Land fills and other artificial structures

Landfills are notorious for the pollution they can cause to the water table if they are not managed properly. Typically, waste lands are used for creating landfills, and the leaching water any little water from the wastes can enter the aquifer. Rainfall in these areas can easily find it’s way to the aquifers if the soil is permeable, and great care needs to be taken that the aquifer does not get polluted.

Significant amount of groundwater recharge can take place when artificial surface water storage structures are created. Dams, ponds, lakes, and canals all allow water to infiltrate the soil below and enter the groundwater storage.

However, in some cases these structures are lined with concrete to prevent water losses.
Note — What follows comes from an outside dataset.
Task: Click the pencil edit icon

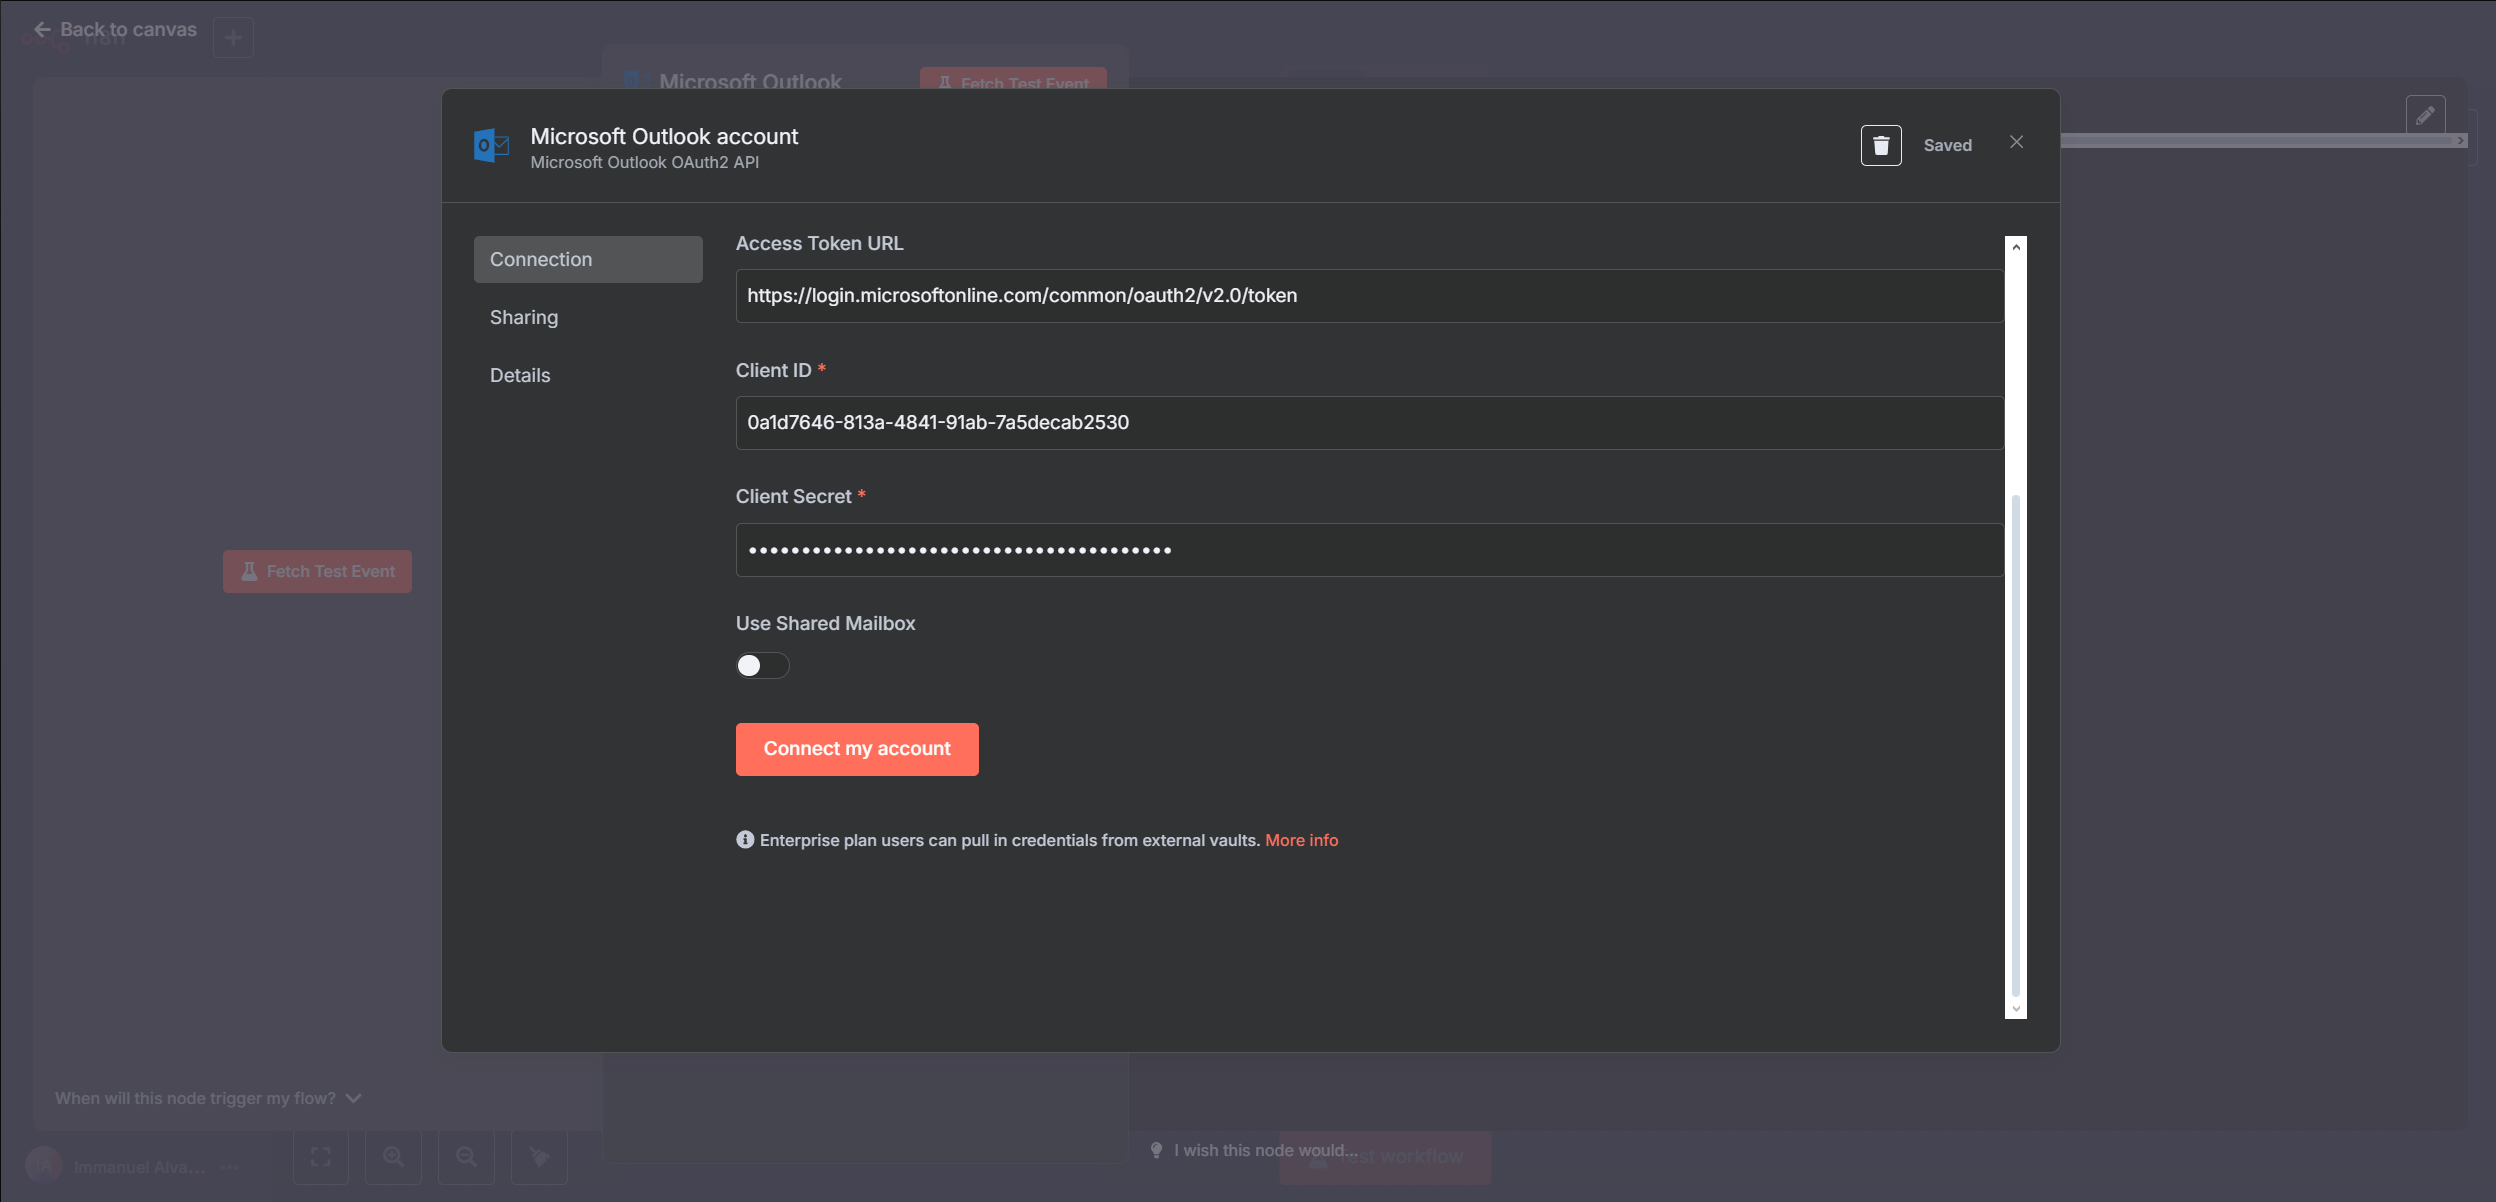Action: 2425,116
This, obviously, will decrease the recharge significantly.

Regulation is important…

It is extremely important that land use and land cover changes are properly regulated so that groundwater recharge is not adversely affected. In areas undergoing change, various measure can be taken to promote groundwater recharge. The bottom line is that groundwater is a very, very important water resource. It cannot be taken lightly.


  1. Hornbeck, J. W., M. B. Adams, E. S. Corbett, E. S. Verry, and J. A. Lynch. 1993. “Long-term impacts of forest treatments on water yield: a summary for northeastern USA.” Hydrology 150 (2-4): 323-344.